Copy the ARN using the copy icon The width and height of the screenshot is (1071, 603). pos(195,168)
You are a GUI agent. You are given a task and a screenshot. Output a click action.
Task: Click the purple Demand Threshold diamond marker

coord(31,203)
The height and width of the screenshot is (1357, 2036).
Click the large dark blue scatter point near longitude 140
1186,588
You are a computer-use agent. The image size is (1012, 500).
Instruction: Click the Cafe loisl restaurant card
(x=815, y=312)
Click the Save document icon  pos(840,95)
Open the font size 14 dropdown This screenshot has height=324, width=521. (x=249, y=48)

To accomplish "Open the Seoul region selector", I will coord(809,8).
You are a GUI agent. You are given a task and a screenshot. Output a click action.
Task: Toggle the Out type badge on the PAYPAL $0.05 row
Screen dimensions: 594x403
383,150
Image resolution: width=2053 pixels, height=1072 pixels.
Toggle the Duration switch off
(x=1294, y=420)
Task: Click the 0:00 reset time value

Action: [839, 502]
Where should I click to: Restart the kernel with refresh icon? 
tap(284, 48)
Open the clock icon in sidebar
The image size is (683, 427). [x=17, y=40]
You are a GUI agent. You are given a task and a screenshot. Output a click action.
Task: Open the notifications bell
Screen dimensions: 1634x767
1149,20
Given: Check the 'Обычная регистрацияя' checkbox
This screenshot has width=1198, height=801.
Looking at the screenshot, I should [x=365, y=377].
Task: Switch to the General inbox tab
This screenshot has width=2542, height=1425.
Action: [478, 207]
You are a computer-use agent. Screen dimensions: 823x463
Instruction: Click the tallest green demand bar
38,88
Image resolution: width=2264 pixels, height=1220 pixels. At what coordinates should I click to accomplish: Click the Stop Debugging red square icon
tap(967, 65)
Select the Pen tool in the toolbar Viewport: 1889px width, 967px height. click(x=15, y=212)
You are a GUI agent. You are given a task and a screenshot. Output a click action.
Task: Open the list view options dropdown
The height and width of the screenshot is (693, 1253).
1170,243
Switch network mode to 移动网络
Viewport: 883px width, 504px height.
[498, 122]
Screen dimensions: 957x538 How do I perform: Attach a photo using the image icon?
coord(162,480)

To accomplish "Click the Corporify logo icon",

Assignment:
Your answer must consist only of the lines from the one containing "The height and width of the screenshot is (693, 1253)." through the last line of the data above, both included, exactly as written.

Solved exercise:
The height and width of the screenshot is (693, 1253).
1170,243
Switch network mode to 移动网络
Viewport: 883px width, 504px height.
[498, 122]
Screen dimensions: 957x538 How do I perform: Attach a photo using the image icon?
coord(162,480)

To accomplish "Click the Corporify logo icon",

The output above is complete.